Abstract

We have developed a protocol for computing the acidity constant (pKa) of organic compounds via ab initio quantum chemistry and continuum solvation methods. Density functional (DFT) calculations employing large basis sets are used to determine the gas-phase deprotonation energies. Solvation effects are treated via a self-consistent reaction field (SCRF) formalism involving accurate numerical solution of the Poisson−Boltzmann equation.
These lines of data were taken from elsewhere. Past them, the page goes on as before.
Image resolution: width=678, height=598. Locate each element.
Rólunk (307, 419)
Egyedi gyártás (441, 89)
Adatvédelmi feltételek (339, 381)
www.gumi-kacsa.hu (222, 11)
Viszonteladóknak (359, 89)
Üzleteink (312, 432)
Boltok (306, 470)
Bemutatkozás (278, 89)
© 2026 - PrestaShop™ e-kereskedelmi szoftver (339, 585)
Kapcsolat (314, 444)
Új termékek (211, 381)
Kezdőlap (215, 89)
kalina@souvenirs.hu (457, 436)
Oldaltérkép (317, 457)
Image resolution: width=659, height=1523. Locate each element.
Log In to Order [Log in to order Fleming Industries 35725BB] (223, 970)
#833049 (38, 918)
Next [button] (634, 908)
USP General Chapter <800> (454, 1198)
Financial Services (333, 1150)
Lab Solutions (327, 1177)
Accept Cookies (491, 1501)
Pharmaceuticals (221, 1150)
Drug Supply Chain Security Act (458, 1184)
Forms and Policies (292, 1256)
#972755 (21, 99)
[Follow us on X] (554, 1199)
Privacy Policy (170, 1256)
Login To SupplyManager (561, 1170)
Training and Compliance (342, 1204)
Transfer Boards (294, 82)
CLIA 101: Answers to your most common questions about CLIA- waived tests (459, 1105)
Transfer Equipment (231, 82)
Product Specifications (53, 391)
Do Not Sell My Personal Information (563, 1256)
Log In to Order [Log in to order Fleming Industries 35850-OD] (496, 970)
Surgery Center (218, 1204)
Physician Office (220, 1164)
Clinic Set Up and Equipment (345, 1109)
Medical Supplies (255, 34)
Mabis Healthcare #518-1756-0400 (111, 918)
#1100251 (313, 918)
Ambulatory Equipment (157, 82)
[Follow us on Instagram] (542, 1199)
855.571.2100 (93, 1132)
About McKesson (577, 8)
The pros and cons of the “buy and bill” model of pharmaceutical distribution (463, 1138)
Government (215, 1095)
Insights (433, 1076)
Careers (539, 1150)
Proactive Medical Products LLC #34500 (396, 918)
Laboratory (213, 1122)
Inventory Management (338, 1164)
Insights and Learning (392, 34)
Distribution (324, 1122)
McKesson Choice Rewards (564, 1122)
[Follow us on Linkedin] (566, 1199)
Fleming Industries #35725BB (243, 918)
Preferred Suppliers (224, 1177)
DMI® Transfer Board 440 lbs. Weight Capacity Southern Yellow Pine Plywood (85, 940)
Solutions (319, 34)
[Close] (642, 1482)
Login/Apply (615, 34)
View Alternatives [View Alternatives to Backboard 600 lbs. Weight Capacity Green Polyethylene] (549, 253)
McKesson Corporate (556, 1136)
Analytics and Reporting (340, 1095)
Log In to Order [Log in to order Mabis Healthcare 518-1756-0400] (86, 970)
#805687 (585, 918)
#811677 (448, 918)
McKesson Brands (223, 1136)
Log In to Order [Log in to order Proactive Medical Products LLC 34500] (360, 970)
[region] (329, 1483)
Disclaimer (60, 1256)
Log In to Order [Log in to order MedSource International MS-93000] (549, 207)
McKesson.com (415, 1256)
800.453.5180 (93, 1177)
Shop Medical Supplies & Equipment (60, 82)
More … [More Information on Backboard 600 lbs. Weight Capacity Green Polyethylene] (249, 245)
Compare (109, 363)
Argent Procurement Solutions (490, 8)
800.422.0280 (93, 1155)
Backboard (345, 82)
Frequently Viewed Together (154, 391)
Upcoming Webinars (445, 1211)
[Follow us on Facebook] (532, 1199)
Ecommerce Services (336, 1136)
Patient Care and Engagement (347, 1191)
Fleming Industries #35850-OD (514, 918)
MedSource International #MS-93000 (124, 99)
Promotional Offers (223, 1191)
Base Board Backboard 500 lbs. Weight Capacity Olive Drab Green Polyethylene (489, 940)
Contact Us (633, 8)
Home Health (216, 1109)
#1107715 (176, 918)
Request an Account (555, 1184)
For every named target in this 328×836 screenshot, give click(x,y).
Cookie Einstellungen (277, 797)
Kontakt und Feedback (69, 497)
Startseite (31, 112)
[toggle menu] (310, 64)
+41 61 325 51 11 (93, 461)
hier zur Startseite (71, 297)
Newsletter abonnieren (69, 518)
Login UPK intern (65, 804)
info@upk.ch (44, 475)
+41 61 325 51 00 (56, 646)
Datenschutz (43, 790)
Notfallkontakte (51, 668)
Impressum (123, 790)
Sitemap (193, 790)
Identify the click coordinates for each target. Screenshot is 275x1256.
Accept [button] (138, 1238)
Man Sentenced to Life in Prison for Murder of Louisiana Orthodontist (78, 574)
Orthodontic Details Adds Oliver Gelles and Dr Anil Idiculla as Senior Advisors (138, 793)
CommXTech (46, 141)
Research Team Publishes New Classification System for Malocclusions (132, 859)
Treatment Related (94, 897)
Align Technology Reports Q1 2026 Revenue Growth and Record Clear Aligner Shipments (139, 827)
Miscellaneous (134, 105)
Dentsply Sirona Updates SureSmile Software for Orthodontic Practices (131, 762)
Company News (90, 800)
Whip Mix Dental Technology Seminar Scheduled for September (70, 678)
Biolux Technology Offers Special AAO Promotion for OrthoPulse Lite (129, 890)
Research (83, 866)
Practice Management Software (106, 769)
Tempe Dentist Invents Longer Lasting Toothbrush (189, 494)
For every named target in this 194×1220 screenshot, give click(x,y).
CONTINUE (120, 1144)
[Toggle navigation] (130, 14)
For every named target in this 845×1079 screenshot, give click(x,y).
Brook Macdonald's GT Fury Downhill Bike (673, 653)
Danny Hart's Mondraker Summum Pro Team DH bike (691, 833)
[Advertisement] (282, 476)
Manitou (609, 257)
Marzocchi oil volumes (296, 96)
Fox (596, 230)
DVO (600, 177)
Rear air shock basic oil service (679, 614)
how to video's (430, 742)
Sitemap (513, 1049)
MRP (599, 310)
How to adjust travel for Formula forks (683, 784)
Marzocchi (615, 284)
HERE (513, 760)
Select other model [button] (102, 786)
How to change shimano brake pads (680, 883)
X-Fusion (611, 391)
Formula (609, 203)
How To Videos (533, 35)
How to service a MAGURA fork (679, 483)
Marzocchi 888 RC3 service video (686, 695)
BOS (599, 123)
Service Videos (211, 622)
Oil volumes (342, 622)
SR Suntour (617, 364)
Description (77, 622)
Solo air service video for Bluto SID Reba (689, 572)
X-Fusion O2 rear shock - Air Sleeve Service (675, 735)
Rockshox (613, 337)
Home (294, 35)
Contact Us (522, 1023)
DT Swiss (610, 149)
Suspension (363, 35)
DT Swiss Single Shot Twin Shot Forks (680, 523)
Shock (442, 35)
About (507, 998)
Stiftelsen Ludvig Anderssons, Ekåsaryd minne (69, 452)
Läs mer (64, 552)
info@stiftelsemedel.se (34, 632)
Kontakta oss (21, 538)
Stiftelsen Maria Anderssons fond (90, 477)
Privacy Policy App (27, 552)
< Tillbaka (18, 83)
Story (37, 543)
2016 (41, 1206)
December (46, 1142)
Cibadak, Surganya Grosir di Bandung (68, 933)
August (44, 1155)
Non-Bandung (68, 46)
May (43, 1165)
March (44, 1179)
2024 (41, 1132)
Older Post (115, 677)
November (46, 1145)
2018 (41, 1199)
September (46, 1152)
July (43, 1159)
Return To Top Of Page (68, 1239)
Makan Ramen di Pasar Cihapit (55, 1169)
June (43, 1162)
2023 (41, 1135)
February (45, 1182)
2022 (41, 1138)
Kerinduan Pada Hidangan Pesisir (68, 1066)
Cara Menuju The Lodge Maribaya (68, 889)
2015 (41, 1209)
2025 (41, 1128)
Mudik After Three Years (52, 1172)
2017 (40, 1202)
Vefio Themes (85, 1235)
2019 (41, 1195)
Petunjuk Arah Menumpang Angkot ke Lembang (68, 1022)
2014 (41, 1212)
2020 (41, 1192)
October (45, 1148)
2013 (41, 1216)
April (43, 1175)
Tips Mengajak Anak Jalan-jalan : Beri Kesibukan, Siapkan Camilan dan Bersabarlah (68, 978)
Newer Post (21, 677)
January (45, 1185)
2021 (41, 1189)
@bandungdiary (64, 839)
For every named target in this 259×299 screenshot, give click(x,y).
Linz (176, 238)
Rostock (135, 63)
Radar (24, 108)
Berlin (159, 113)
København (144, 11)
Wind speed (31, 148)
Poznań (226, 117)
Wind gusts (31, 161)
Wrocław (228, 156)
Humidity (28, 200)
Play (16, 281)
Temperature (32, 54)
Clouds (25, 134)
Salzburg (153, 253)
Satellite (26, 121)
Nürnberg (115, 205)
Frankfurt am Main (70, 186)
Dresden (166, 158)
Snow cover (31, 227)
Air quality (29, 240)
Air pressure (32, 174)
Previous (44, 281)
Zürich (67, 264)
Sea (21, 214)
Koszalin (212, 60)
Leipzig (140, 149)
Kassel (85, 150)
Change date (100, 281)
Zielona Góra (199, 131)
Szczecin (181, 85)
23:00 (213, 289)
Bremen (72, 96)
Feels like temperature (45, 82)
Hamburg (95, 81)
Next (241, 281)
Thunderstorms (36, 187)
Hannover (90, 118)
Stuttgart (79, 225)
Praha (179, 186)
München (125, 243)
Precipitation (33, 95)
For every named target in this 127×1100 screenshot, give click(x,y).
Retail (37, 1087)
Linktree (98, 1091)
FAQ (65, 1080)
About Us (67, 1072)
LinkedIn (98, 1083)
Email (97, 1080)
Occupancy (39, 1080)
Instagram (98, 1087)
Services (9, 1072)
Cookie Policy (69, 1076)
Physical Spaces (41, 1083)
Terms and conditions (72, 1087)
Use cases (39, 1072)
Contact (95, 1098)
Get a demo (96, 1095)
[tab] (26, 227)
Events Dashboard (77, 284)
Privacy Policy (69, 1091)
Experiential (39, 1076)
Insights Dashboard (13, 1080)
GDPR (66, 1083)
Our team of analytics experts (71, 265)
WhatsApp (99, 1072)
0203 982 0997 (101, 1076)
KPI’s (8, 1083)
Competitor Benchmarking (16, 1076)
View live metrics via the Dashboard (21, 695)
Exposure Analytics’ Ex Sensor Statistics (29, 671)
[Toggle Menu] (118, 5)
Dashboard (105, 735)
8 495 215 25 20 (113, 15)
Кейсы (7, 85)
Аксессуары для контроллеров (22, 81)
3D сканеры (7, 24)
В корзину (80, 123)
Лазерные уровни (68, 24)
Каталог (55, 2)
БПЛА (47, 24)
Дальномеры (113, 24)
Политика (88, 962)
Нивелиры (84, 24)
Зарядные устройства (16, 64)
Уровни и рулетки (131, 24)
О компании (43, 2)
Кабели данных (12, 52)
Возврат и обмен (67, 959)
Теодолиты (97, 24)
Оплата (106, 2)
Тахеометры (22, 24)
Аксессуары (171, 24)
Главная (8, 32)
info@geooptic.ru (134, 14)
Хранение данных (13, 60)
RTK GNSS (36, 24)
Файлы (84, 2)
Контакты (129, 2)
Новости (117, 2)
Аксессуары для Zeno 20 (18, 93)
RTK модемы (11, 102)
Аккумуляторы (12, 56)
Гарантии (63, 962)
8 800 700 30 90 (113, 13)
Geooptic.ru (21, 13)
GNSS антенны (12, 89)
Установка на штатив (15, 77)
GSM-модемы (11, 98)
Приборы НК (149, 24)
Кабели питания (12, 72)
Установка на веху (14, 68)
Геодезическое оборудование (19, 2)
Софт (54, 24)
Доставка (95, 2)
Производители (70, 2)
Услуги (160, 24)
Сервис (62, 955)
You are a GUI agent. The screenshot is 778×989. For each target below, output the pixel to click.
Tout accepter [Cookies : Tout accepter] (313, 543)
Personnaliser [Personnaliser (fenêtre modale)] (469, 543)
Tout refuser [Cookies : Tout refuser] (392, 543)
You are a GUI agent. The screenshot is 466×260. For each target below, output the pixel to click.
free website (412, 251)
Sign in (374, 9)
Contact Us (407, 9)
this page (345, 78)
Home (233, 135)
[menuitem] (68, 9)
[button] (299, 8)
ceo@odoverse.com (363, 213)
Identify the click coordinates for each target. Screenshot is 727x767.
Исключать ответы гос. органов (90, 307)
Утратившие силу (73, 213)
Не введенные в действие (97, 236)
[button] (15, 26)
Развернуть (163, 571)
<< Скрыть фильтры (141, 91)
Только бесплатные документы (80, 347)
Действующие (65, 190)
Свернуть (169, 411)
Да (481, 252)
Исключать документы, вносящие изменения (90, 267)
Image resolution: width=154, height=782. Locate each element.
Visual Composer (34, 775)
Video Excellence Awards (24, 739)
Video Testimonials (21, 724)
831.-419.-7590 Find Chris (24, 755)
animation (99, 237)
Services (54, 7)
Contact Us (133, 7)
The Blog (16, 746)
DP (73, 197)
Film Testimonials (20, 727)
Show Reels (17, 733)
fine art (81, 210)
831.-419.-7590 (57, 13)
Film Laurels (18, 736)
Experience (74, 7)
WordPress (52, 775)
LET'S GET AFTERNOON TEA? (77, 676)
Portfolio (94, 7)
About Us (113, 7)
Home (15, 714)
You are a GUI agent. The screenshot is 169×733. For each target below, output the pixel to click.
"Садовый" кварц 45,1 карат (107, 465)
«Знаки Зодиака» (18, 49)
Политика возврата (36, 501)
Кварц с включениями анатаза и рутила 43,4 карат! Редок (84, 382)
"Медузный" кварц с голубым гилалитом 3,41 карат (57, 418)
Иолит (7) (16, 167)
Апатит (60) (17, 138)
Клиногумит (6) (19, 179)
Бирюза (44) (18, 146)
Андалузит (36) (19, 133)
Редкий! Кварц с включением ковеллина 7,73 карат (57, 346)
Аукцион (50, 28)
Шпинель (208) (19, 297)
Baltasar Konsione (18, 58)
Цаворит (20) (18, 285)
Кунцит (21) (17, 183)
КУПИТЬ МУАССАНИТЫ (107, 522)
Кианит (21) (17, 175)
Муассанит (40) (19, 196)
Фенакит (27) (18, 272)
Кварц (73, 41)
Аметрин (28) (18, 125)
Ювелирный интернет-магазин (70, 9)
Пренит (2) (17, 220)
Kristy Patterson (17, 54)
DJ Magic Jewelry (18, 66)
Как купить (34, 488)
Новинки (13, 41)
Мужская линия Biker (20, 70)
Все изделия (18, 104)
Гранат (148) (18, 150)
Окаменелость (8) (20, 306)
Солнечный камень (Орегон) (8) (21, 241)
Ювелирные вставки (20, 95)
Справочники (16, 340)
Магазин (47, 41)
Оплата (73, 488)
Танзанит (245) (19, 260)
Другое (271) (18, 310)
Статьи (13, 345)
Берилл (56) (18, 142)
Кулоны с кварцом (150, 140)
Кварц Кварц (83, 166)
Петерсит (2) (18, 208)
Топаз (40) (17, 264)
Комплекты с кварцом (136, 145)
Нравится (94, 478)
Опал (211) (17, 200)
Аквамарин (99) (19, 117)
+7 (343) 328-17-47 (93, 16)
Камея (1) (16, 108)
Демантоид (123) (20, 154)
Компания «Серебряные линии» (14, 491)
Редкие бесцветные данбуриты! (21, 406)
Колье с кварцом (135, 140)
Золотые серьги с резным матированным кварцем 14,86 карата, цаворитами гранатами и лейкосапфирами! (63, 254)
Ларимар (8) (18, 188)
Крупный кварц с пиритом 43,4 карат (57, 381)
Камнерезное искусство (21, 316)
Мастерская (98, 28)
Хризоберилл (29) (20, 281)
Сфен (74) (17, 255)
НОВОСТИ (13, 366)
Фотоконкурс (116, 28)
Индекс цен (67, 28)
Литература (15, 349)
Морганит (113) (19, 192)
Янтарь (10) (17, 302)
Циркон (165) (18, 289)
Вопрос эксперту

Dielectric radii are parametrized for each functional group of interest to optimize solvation free energy calculations for neutral and charged species. While the intrinsic accuracy of these approaches is quite impressive (errors on the order of a few kcal/mol), it is not quite good enough to achieve the target accuracy that we have set for pKa prediction of 0.5 pKa units. Consequently, two further empirical parameters, scaling and additive factors, are determined for every functional group of interest by linear fitting directly to pKa data for a training set. With this additional parametrization, an average accuracy on the order of 0.5 pKa units is achieved. A wide range of coverage of ionizable groups is presented with special focus on chemistry of importance in pharmaceutically active compounds. In addition to obtaining data for large and diverse training sets, we have also selected a subset of known drugs for which pKa’s have been measured and made predictions for these compounds without further adjustment of parameters. The results are similar in quality to that of the training set despite the considerable size and complexity of many of these molecules, demonstrating the ability of the method to accurately handle substituent effects without explicit parametrization thereof. The method has been optimized from a computational viewpoint so that it is tractable even for relatively large pharmaceutical compounds in the 50−100 atom range.